Три дня скакали Вишневецкий с Валавским от царя к Рожинскому и от того к царю, кое-как примирили. Возможно, тому посодействовала весть, что на подходе атаман. Заруцкий с донцами.
И вот он прибыл, доложил весело:
– Ваше величество, привел в ваше распоряжение пять тысяч отчаянных хлопцев. Готовы хоть сейчас в драку.
– Спасибо, Иван Мартынович, ты прибыл вовремя.
– И еще, государь, – прищурился хитро Заруцкий. – Привез вам подарок.
– Какой еще подарок?
– Вашего племянника, государь.
– Племянника? – удивился Дмитрий.
– Да, да. Эй, Кастусь, введи царевича Федора.

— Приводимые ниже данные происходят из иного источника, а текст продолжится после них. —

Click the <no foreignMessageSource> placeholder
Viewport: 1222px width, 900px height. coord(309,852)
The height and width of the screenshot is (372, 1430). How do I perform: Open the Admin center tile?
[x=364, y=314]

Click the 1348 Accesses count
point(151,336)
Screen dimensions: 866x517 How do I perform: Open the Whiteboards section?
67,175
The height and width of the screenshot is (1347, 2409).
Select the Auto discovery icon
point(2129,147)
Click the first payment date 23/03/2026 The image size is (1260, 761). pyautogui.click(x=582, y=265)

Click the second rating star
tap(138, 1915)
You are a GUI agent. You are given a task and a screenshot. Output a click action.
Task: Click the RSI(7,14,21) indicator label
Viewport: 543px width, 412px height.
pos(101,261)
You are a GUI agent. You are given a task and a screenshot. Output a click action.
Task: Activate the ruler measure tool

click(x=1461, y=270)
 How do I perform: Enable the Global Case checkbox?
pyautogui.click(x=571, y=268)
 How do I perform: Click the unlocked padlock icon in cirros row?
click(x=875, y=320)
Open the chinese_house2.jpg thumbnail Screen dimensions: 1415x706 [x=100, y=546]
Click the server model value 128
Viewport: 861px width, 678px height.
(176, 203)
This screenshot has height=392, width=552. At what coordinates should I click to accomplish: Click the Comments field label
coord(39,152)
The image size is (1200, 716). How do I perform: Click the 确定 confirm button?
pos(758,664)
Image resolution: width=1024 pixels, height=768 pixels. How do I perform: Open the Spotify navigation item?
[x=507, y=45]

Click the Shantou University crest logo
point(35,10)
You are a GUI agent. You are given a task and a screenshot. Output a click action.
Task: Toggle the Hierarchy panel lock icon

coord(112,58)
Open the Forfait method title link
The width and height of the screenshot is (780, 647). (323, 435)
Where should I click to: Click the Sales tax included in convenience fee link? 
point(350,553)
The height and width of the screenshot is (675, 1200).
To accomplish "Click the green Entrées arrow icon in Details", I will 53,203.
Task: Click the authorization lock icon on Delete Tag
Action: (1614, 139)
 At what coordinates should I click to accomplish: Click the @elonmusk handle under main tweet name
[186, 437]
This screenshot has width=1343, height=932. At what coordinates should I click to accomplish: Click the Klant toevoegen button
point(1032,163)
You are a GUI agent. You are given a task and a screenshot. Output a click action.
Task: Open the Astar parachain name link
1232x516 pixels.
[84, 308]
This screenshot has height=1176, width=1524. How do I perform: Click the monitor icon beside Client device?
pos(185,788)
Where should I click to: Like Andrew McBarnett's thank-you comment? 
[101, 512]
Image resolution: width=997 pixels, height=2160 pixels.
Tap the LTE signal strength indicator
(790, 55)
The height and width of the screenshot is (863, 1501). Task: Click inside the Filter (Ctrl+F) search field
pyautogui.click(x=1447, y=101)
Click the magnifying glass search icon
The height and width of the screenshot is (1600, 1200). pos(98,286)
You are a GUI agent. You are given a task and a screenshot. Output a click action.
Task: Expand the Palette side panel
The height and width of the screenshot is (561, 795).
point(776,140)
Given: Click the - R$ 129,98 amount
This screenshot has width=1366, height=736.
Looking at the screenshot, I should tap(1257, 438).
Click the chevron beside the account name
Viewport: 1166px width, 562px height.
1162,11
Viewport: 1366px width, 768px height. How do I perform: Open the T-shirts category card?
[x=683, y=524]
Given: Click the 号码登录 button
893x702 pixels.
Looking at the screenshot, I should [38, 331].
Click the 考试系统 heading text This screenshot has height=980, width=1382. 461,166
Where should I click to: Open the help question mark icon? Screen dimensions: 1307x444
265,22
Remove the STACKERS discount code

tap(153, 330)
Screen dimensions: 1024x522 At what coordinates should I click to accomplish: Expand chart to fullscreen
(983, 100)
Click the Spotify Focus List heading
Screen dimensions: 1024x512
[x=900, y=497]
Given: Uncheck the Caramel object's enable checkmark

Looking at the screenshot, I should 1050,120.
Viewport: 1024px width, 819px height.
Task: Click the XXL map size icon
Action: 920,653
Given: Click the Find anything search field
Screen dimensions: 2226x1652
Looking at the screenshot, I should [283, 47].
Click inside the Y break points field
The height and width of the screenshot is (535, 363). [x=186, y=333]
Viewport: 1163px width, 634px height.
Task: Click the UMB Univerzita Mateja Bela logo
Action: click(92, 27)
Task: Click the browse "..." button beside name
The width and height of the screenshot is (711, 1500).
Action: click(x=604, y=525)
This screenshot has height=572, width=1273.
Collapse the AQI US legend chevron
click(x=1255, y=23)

Казак ввел молодого человека. Тот поклонился Дмитрию:
– Здравствуйте, дядя.
Царь покрутил головой, удерживаясь не то от смеха, не то от мата. Наконец спросил:
– Так ты чей сын-то, Федор?
– Я сын вашего братца Федора Ивановича, государь.
– Хых. А я думал, у него не было сыновей.
– Дык вот, – пожал плечами «племянничек».
– Ладно. Садись вон. Посиди. Мне сейчас не до тебя. – До вечера царь не вспоминал о племяннике, занятый делами войска. Даже забыл приказать покормить его. Будзило догадался, принес калач:
– На пожуй.
Уже в темноте на крыльце столкнулся с Дмитрием.
– Государь, там у тебя этот племянник. Ты забыл о нем?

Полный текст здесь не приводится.